The action-oriented clergy are having to go back to where the troops are now that the crusade is over. This may indicate the shallowness of much of what went under the banner of social action and social change in the sixties.

"But wasn't it fun while it lasted? We were turned on by the feeling that we were tilting at windmills and the monsters were really falling. And in a way, I suppose, by creating asocial climate in which legislation could take place, we did have some effect. Our cause was so obviously just and the enemy was so dumb as to use knives, sticks, police dogs, and fire hoses. You got some victories then. But the enemy is not so dumb anymore; in fact, the enemy is us. At least we are coopted into the system. Those who are still seriously into social action, who are now doing the hard drudge work of making the system move, they are in the main no longer clergymen, or at least no longer active pastors. But it was such a groovy trip while it lasted. . . .
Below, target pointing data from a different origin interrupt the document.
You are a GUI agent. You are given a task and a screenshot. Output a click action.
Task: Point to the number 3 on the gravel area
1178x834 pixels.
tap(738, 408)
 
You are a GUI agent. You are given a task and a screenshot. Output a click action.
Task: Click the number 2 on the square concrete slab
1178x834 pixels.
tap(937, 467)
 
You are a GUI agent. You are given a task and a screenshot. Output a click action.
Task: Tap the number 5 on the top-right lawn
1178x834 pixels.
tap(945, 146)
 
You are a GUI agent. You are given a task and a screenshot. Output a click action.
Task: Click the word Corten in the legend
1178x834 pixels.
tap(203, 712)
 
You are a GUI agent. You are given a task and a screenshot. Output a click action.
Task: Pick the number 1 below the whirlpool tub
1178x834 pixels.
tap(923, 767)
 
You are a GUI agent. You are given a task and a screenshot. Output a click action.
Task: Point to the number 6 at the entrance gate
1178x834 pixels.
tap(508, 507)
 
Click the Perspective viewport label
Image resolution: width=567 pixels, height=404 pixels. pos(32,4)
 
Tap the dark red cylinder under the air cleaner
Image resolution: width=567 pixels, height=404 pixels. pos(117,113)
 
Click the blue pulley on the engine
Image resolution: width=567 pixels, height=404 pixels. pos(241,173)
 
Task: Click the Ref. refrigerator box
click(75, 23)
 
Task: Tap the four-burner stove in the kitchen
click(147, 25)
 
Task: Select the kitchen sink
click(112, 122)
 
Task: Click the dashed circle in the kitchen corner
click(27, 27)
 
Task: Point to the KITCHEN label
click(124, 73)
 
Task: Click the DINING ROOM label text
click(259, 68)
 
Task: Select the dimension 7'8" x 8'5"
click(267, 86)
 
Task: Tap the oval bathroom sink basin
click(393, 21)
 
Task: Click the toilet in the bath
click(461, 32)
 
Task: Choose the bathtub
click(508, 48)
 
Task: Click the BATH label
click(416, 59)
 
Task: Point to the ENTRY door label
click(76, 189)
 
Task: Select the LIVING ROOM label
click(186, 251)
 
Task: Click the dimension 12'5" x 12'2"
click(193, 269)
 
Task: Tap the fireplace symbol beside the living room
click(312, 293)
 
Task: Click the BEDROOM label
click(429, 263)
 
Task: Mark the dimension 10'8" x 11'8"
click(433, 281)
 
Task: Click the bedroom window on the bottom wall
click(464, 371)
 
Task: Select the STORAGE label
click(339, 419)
During the 1960s liberal Protestant leaders, at every level of church structure, made noble efforts to push, pull, and drag the churches into the twentieth century. But their efforts, having fallen short, instead churned to the surface all the latent conflict and tension simmering deep within. They are now experiencing tremendous pressure to stifle their efforts to enact policies consistent with their understanding of the implications of Christian theology in matters of brotherhood, justice, and peace. They are also discovering that the problem runs deeper than mere resistance to committing the institution to programs of social change; the churches themselves have been and continue to be stalwart agents reinforcing and providing legitimacy not only for the status quo but also for prejudice, intolerance, and hatred.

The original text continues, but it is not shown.